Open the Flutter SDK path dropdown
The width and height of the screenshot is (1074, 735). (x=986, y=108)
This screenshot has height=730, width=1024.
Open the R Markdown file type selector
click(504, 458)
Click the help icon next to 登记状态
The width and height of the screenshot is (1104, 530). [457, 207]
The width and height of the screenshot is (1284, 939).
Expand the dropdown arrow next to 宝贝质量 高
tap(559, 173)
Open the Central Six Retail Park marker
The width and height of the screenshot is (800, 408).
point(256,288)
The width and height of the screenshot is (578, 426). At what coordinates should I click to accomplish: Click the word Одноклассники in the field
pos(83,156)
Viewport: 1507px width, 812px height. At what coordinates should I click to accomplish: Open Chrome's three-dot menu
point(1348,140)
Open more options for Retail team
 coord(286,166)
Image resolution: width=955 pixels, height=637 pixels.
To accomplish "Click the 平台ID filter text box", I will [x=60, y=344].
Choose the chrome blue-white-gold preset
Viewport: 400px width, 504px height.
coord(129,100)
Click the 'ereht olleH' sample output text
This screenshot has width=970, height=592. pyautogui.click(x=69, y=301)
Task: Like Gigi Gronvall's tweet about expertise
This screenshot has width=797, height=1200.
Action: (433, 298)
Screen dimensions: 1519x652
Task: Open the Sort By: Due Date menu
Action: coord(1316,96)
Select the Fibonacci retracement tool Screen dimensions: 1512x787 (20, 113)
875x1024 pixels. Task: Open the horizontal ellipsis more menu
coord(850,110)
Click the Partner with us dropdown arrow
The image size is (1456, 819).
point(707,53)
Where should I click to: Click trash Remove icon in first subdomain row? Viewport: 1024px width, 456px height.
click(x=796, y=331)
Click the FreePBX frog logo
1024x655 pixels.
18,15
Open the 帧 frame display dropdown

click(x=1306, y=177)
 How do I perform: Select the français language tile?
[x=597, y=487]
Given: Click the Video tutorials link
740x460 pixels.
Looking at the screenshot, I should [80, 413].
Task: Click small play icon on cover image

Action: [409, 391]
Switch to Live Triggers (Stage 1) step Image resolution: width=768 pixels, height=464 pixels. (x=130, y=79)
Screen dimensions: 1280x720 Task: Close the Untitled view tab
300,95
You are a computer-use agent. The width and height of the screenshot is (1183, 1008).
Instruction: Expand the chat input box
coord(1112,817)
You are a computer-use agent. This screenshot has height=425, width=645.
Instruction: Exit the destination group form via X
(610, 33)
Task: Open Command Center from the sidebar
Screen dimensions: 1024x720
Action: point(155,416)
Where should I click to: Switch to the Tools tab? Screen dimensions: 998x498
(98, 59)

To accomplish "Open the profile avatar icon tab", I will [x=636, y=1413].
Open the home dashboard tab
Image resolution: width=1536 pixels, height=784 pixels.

▶ **YOUR ASSIGNMENT**
All the entries are to be set down exactly as they appear.

▶ **RESPONSE**
Open the Flutter SDK path dropdown
The width and height of the screenshot is (1074, 735). (x=986, y=108)
This screenshot has height=730, width=1024.
Open the R Markdown file type selector
click(504, 458)
Click the help icon next to 登记状态
The width and height of the screenshot is (1104, 530). [457, 207]
The width and height of the screenshot is (1284, 939).
Expand the dropdown arrow next to 宝贝质量 高
tap(559, 173)
Open the Central Six Retail Park marker
The width and height of the screenshot is (800, 408).
point(256,288)
The width and height of the screenshot is (578, 426). At what coordinates should I click to accomplish: Click the word Одноклассники in the field
pos(83,156)
Viewport: 1507px width, 812px height. At what coordinates should I click to accomplish: Open Chrome's three-dot menu
point(1348,140)
Open more options for Retail team
 coord(286,166)
Image resolution: width=955 pixels, height=637 pixels.
To accomplish "Click the 平台ID filter text box", I will [x=60, y=344].
Choose the chrome blue-white-gold preset
Viewport: 400px width, 504px height.
coord(129,100)
Click the 'ereht olleH' sample output text
This screenshot has width=970, height=592. pyautogui.click(x=69, y=301)
Task: Like Gigi Gronvall's tweet about expertise
This screenshot has width=797, height=1200.
Action: (433, 298)
Screen dimensions: 1519x652
Task: Open the Sort By: Due Date menu
Action: coord(1316,96)
Select the Fibonacci retracement tool Screen dimensions: 1512x787 (20, 113)
875x1024 pixels. Task: Open the horizontal ellipsis more menu
coord(850,110)
Click the Partner with us dropdown arrow
The image size is (1456, 819).
point(707,53)
Where should I click to: Click trash Remove icon in first subdomain row? Viewport: 1024px width, 456px height.
click(x=796, y=331)
Click the FreePBX frog logo
1024x655 pixels.
18,15
Open the 帧 frame display dropdown

click(x=1306, y=177)
 How do I perform: Select the français language tile?
[x=597, y=487]
Given: Click the Video tutorials link
740x460 pixels.
Looking at the screenshot, I should [80, 413].
Task: Click small play icon on cover image

Action: [409, 391]
Switch to Live Triggers (Stage 1) step Image resolution: width=768 pixels, height=464 pixels. (x=130, y=79)
Screen dimensions: 1280x720 Task: Close the Untitled view tab
300,95
You are a computer-use agent. The width and height of the screenshot is (1183, 1008).
Instruction: Expand the chat input box
coord(1112,817)
You are a computer-use agent. This screenshot has height=425, width=645.
Instruction: Exit the destination group form via X
(610, 33)
Task: Open Command Center from the sidebar
Screen dimensions: 1024x720
Action: point(155,416)
Where should I click to: Switch to the Tools tab? Screen dimensions: 998x498
(98, 59)

To accomplish "Open the profile avatar icon tab", I will [x=636, y=1413].
Open the home dashboard tab
Image resolution: width=1536 pixels, height=784 pixels.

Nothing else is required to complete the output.